AN ORCHID to Mikayla Holmgren, who won the Spirit of Miss USA Award and the Director’s Award in the Miss Minnesota USA Pageant last weekend. A student at Bethel University, her goal is to teach children and be a model and don’t bet against her. She is the first contestant in the Miss USA competition to have Down syndrome. "I want to live independently and continue to be an advocate for inclusion," she says brightly. "I want to be a light shining for acceptance."

AN ONION to the student newspaper at Texas State that published an anti-white column that read, “Whiteness will be over because we want it to be. And when it dies, there will be millions of cultural zombies aimlessly wandering across a vastly changed landscape.” The article, which pleased very few, also said “white death will mean liberation for all.”

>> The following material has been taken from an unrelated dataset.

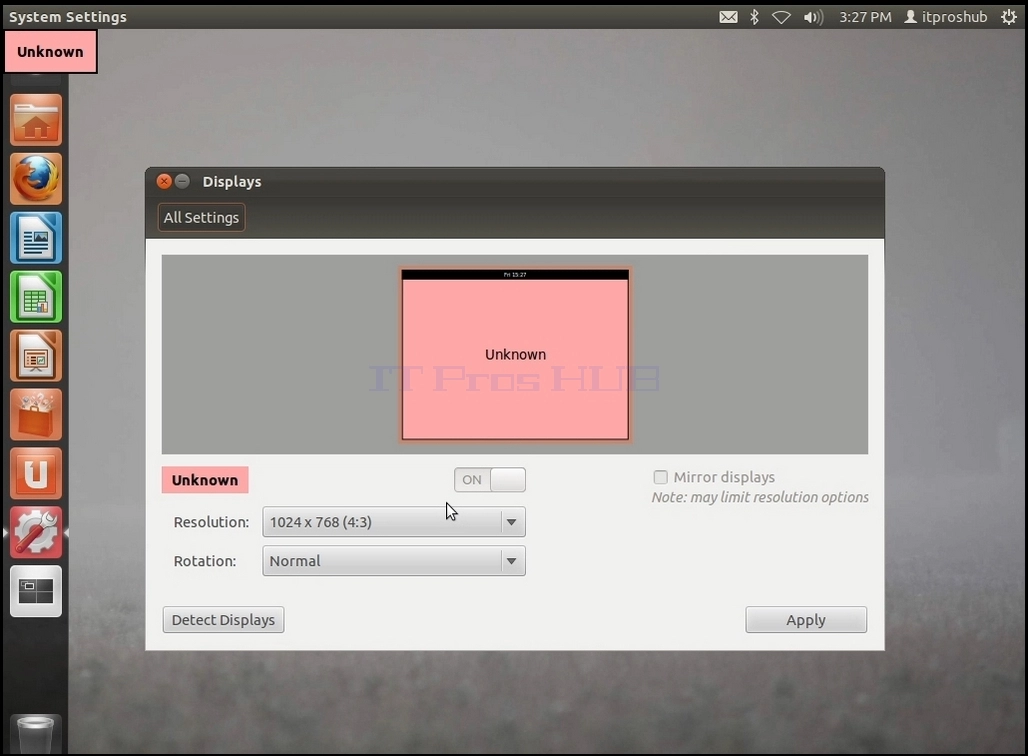The width and height of the screenshot is (1028, 756).
Task: Open the Trash icon
Action: pos(36,734)
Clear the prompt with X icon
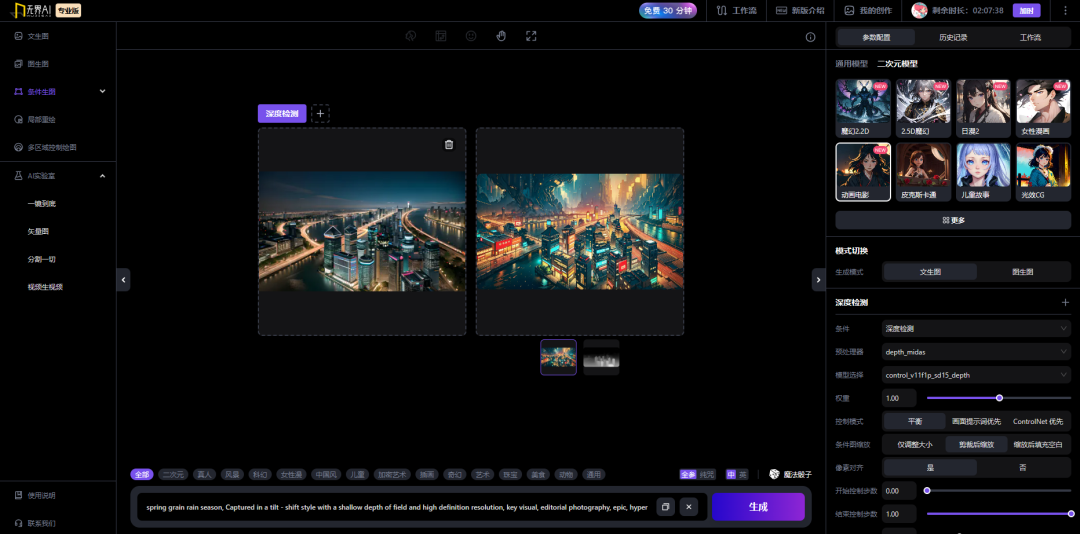 689,506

AN ORCHID to a man who would identify himself only as “Charlie K.” Last week he walked into a Toys "R" Us in Cherry Hill, New Jersey, to shop with his son, and purchased $2,000 of stuff for Toys for Tots. Then he sat down with the manager and paid for 62 layaway orders, totaling $10,780. "I'm just trying to bring some happiness to people, to the community that brought happiness to me and my family.”

AN ONION to the American Airlines’ computer that allowed too many pilots to schedule vacations at the end of this month. Now it appears there will be 15,000 flights with no crews to fly then. American is offering time-and-half to pilots who reschedule December vacations. You think!

AN ORCHID to the jury in San Marcos, Texas who just sentenced a serial sex offender to a total of 1,100 years in the lockup on nine separate charges. Robert Franks, age 39, must also pay $146,000 in fines. His life expectancy – in the general population – is believed to be less than a year. (Cons don’t cater to any form of child molestation.)

AN ONION to those who declare school buildings on Signal Mountain are owned by the School Board, which just voted they aren’t for sale. Bunk! That’s not true. Please, Horace, ask yourself who owns the school board, or all of Hamilton County for that matter. The county is legally owned, collectively, by the people therein. Give me just one election cycle and we can depose any pretender. The School Board and the County Commission are only agencies, tools for governance if you will. There is no way any governing body can own anything. Politicians are mere stewards. They own zero, not squat, other than their own property. The land owners --- who pay taxes – actually own Hamilton County. And the “owners” of Ooltewah, East Ridge, Red Bank or Lookout Mountain will be delighted to help Signal Mountain with its wishes in any way they can. Are you kidding me? Selah.